Transformando seus scripts Groovy em microserviços com Spring Boot!

Quando o Spring Boot foi lançado este veio com uma ferramenta chamada “Spring CLI”. Brinquei um pouco com ela na época mas confesso que não vi muita graça: até agora.

Dentre as suas funcionalidades há uma bastante interessante: a possibilidade de criarmos microserviços usando scripts escritos em Groovy. Mas atenção: digo aqui microserviços MESMO: não use esta solução para seus amáveis monolitos.

O tipo de aplicação que podemos criar com base nesta estratégia não chamaria sequer de microserviços, mas nanoserviços. Aplicações realmente úteis, compostas por um número muito pequeno de endpoints (um, dois no máximo) que são simples e podem quebrar diversos galhos na sua infraestrutura.

Não espere que este post vá lhe servir de guia completo para este tipo de solução: a ideia é apenas apresentar a vocês esta possibilidade, mas não fiquem tristes, colocarei links que lhes ajudarão a aprender mais sobre o assunto durante e após sua leitura.

Spring CLI?

É muito curioso que com tantos tutoriais, cursos e livros sobre Spring e Spring Boot (me salvo nesta: meu primeiro livro foi sobre o Spring Framework, não Spring Boot!) pouca gente mencione esta ferramenta.
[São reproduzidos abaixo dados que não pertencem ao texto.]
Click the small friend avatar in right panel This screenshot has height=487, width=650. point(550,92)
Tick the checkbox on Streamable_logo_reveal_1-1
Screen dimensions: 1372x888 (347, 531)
Talvez seja por que todo mundo pense da mesma forma na hora de escrever… talvez por que seja algo que não envolva a linguagem Java, mas sim Groovy… não entendo (mas tenho minhas suspeitas).

Mas fato é que apesar de pouco falado o Spring CLI existe desde que o Boot foi lançado. E era inclusive usado na época para demonstrar o poder do framework como algo super produtivo, bem na mesma pegada que o povo demonstrava o Node.js quando saiu.

Se você já programou em Grails ou Express o Spring CLI lhe parecerá familiar. É uma interface de linha de comando (Command Line Interface) que você instala e pode executar as seguintes funções:

  • Criar novos projetos baseados no Spring Boot, tal como faria no site https://start.spring.io só que com sua linha de comando.
  • Executar “Spring Boot Groovy Scripts” (nosso assunto aqui).
  • Empacotar sua aplicação (seja ela Java ou estes scripts que menciono acima).
  • Outras pequenas funções que li rapidamente e minha preguiça impediu que me aprofundasse nelas.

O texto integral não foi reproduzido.